I am stuck a bit in decoding. I got a base64-encoded .rtf file.

A little part of this looks like this: Bek\u252\''fcld\u337\''3f

Which represents: Beküldő

But my output data after decoding is: Bekuld?

If I manually replace the characters it works.

StringReplace(Result, 'U337\''3F', '''F5', [rfReplaceAll, rfIgnoreCase]);

Does anyone know a general solution for this? Some conversation or something?

1
Hi - welcome to Delphi on Stack Overflow. Please be specific with your question - The fragment you have shown is not the Base64 encoded version of what you say it represents. If you are not clear with the problem it's difficult to know how best to help you. If your input is properly Base64 encoded then you should be able to produce the binary equivalent of the input. If you want to treat it as a string you need to be sure your decoding is allowing for that. UTF8 and UTF16LE are not the same binary inputs for example.Rob Lambden
RTF is not base64 encoded. The best way to handle this is to use an actual RTF parser, a (headless) RichEdit control, etc to decode the RTF for you, and then your can extract the desired text from the output.Remy Lebeau
@RemyLebeau He didn't say rtf was base-64 encoded. He wrote he had "got a base-64 encoded .rtf file".Arnaud Bouchez
@RobLambden IIRC the RTF tries to be 7-bit ASCII only, and escape most of the non ASCII characters, like é instead of é. There may be 8-bit WinAnsi content in practice, depending on the RTF writer. But never UTF-16 for sure. RTF is a very complex beast. It defines \ansi, i.e. WinAnsi / codepage 1252 by default.Arnaud Bouchez

1 Answers

2
votes

For instance, \u242 means Unicode character #242.

So you could search for \u in the RTF content (ignoring any \\ escaped sequence), then retrieve the following number, and use it as a character.

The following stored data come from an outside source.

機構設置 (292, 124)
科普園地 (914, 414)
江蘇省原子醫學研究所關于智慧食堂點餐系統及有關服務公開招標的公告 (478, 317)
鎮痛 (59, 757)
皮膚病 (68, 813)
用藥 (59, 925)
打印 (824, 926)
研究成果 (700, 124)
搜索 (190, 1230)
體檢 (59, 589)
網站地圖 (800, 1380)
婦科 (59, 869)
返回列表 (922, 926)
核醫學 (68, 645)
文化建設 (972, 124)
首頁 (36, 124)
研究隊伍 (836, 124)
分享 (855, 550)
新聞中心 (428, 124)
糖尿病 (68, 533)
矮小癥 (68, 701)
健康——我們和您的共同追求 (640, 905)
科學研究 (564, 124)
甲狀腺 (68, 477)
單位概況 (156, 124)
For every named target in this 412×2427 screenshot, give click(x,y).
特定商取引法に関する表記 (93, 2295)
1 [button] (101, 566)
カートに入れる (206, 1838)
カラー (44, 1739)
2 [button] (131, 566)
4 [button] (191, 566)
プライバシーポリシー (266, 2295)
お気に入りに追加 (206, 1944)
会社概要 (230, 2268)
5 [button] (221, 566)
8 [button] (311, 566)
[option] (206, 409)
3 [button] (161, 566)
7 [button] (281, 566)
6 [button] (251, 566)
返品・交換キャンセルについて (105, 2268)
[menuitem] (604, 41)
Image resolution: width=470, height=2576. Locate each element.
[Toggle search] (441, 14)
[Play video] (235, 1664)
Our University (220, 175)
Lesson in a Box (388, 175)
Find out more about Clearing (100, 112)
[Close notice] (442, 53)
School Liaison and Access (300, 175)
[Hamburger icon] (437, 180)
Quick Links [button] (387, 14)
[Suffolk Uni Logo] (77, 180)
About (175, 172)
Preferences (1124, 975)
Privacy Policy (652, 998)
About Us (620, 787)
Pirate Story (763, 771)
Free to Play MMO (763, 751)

But RTF is a very complex beast.

Check what the RTF 1.5 specifications says about encoding:

\uN This keyword represents a single Unicode character which has no equivalent ANSI representation based on the current ANSI code page. N represents the Unicode character value expressed as a decimal number. This keyword is followed immediately by equivalent character(s) in ANSI representation. In this way, old readers will ignore the \uN keyword and pick up the ANSI representation properly. When this keyword is encountered, the reader should ignore the next N characters, where N corresponds to the last \ucN value encountered.

Perhaps the easiest is to use a hidden RichEdit for decoding, under Windows/VCL.